**EXERCISE GOAL**
Copy all lines in the material holding the string "bubble".
╭──
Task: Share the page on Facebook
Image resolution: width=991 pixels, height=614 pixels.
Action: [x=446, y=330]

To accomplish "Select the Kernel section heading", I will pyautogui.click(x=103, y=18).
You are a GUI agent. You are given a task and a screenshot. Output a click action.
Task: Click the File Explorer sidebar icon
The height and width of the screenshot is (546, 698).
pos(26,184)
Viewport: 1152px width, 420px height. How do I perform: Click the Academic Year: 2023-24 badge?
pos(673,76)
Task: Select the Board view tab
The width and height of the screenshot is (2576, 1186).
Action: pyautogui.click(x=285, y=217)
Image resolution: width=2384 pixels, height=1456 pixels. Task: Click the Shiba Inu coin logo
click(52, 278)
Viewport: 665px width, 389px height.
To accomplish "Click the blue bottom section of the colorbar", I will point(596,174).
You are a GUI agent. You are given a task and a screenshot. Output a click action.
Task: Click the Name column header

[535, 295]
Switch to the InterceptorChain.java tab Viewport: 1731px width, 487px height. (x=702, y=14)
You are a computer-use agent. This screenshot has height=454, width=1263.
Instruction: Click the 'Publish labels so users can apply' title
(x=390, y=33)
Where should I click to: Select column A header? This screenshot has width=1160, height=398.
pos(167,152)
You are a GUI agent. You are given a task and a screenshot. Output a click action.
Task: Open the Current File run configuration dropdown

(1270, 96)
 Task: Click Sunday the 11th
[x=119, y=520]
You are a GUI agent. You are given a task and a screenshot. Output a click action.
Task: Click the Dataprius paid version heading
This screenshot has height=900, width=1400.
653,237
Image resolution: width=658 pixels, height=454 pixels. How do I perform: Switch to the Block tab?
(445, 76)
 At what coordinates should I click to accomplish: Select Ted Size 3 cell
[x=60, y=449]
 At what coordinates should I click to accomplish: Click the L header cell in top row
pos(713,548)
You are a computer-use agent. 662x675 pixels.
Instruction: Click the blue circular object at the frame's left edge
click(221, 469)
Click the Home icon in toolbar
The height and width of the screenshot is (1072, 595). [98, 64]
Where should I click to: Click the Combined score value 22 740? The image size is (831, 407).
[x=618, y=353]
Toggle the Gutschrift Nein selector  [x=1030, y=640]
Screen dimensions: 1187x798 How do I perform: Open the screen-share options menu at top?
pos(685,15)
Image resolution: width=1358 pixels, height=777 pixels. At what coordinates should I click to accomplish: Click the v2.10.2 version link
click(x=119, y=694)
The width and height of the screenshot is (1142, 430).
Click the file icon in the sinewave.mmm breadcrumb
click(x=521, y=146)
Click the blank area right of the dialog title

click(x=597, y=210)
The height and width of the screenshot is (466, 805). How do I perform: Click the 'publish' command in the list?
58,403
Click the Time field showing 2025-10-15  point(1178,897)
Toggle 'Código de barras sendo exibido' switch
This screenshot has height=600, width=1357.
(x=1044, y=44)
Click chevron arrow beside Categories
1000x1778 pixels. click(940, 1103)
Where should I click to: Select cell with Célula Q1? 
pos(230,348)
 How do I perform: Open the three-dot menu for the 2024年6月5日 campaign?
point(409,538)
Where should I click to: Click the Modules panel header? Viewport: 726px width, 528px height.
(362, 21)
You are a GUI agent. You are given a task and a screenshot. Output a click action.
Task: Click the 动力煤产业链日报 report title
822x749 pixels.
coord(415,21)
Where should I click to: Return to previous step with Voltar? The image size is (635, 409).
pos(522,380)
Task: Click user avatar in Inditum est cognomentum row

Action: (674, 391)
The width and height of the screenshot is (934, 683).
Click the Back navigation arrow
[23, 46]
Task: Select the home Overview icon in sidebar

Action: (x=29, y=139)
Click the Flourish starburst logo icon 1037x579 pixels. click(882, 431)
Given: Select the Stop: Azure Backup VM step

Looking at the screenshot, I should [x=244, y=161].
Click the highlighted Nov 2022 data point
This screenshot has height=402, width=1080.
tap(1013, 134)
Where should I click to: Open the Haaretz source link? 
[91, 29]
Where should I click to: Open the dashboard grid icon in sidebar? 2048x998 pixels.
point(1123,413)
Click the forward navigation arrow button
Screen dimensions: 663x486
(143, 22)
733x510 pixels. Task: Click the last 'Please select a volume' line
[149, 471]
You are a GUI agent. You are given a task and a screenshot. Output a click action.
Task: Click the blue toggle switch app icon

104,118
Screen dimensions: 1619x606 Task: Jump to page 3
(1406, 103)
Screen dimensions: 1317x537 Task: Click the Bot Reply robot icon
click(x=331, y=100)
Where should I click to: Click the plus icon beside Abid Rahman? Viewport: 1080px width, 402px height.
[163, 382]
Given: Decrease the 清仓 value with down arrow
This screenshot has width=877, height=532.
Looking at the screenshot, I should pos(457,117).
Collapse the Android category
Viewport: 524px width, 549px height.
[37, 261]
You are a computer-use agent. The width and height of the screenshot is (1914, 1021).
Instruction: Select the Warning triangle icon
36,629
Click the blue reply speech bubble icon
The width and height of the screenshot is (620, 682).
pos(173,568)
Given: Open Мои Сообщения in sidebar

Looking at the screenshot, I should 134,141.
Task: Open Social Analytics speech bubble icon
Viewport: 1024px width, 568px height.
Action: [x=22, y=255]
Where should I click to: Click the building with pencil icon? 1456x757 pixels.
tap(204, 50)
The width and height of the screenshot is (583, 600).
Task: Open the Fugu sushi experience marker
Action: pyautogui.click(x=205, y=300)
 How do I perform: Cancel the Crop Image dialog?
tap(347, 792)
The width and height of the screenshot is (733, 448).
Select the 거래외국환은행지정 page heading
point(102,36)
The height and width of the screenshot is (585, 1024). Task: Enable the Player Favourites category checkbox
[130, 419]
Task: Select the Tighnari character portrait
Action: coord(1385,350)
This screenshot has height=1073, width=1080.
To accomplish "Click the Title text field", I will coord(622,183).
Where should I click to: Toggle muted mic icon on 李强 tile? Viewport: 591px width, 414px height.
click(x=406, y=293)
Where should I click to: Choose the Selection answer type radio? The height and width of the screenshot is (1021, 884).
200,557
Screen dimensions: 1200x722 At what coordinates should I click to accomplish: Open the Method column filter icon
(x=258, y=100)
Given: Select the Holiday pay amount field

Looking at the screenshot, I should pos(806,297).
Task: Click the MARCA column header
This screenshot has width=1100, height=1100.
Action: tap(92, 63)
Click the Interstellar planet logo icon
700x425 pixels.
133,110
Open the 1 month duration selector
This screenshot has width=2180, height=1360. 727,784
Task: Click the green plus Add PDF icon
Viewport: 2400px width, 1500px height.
╰──
**SOLUTION TO THIS EXERCISE**
Click the blue reply speech bubble icon
Task: Open Social Analytics speech bubble icon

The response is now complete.